Lou Lang (D-Casino) is older, shrewder and more skillful than Gabel. He claims that any resolution must be allowed by the State Constitution. Well, that is either a neutral statement (and an obvious one) or it’s another cover for doing nothing, but at least he did not pretend that Illinois can grow its way out of the problem. (And, while there is disagreement in the legal community, many lawyers think that a variety of reforms would pass Constitutional muster.)
The sad fact is that Illinois’s financial condition is worse than embarrassing. It is ugly. It is adversely affecting real people, as the pension mess is already crowding out funds needed for other programs.
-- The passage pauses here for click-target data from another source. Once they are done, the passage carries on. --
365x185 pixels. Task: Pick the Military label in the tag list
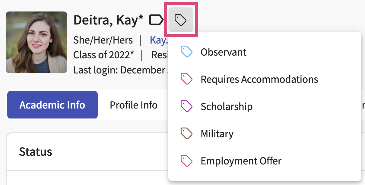217,134
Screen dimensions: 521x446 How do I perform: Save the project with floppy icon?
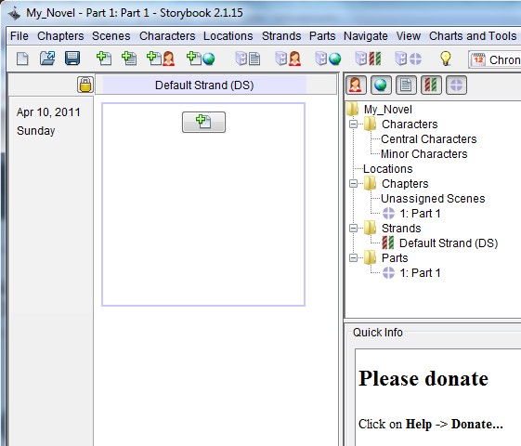click(72, 59)
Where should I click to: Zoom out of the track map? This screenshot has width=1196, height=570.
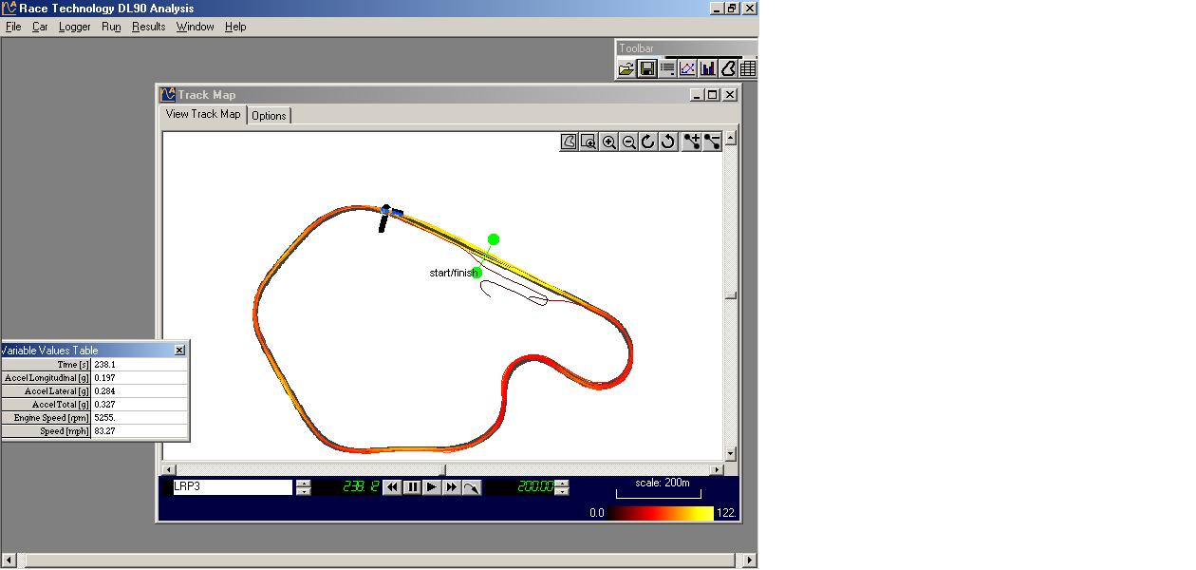(629, 142)
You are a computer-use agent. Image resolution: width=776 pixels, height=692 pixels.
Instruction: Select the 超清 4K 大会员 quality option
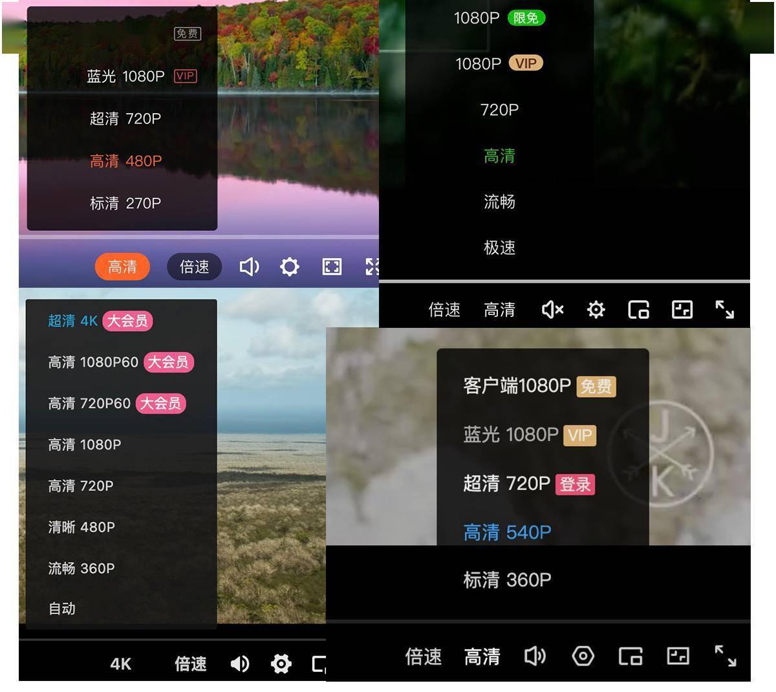100,321
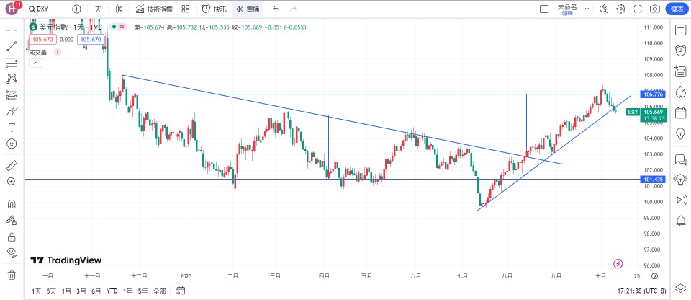Enter fullscreen mode
Image resolution: width=691 pixels, height=300 pixels.
637,9
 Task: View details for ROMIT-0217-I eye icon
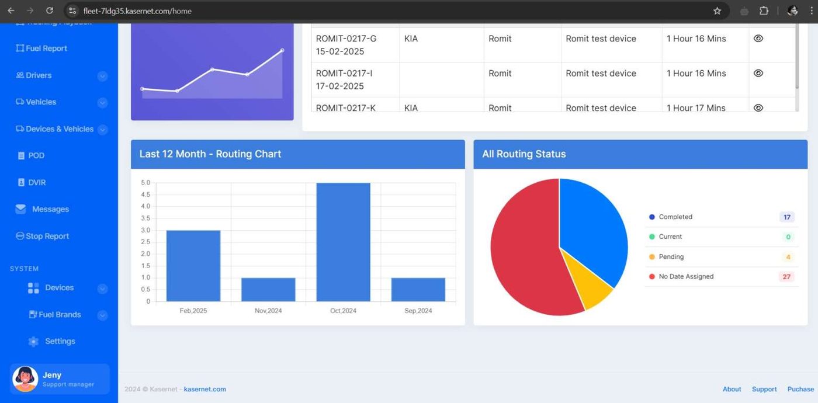pos(758,73)
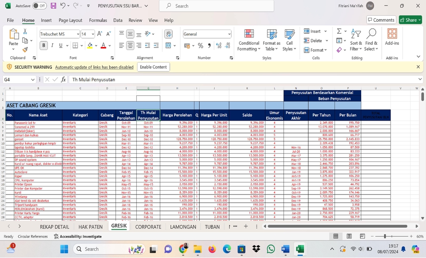Click the Save icon in title bar
The width and height of the screenshot is (426, 258).
pos(53,6)
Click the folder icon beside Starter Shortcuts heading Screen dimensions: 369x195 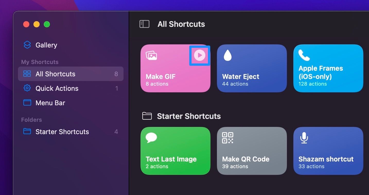pyautogui.click(x=147, y=116)
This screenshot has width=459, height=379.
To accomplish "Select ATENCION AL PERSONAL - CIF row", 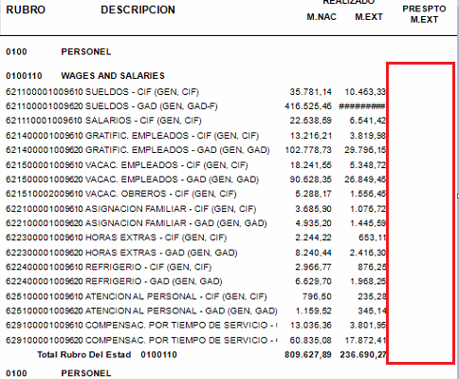I will tap(195, 296).
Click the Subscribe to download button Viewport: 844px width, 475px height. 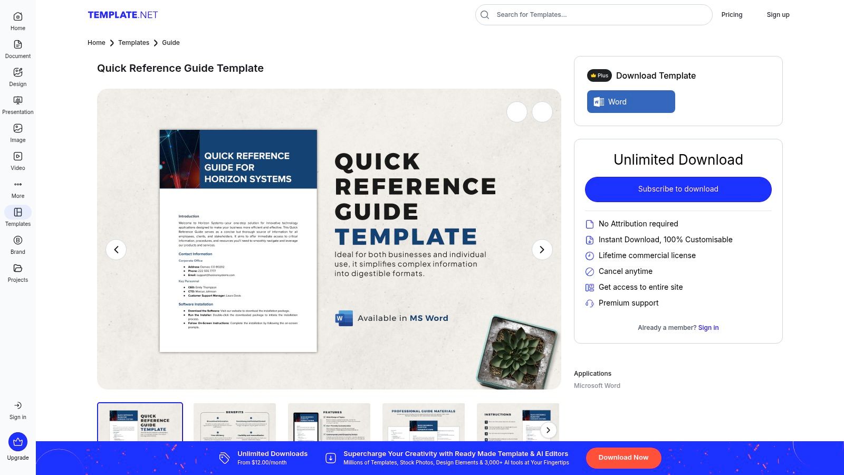coord(678,189)
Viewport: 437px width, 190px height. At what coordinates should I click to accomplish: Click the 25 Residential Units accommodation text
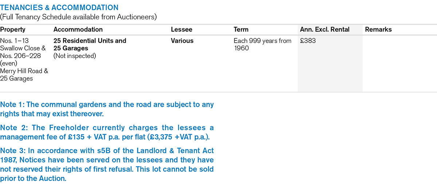pyautogui.click(x=90, y=41)
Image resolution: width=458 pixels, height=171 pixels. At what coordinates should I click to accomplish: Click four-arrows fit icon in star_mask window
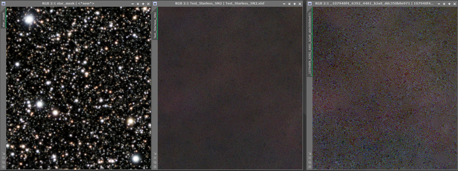4,158
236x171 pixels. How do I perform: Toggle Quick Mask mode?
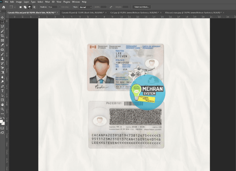(x=2, y=128)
Even before the summer drought made matters worse, Illinois had the lowest level of net assets in the country. It has been called a Sinkhole State. The taxpayer burden per citizen ranks 48th out of the 50 states. Just moments ago, Standard & Poors lowered Illinois’ credit rating again, specifically because of the State’s unfunded pension liabilities. Illinois is not likely to grow its way out of its financial hole anytime soon. Nor is the “temporary” income tax hike going to be temporary.
Gabel may think that she is doing public workers a service by taking the stand she has, but in fact she is being very short-sighted. The longer this problem festers, and the greater the total obligation becomes, the more the risk grows for the workers who increasingly will be relying on promises that angry taxpayers will not, indeed, cannot afford to keep. Is that fair? Maybe and maybe not. We could spend a lot of energy talking about who duped who and how we got here. But here we are, and pretending that we can simply grow out of the mess is as unrealistic (to put it charitably) as were the votes that enacted some of the now tenuous benefits.
Shame on the Democrats for nominating someone with such a poor sense of economics, and even less courage. And shame on the Republicans for not putting forward a serious opponent to her.
Gabel
Any event with Ms. Gabel should include these two questions first: Did she vote for Mike Madigan as Speaker? Will she do it again? She is a Madigan hack with no understanding of financial issues. She votes as directed by Madigan. Shame on all of us for electing her.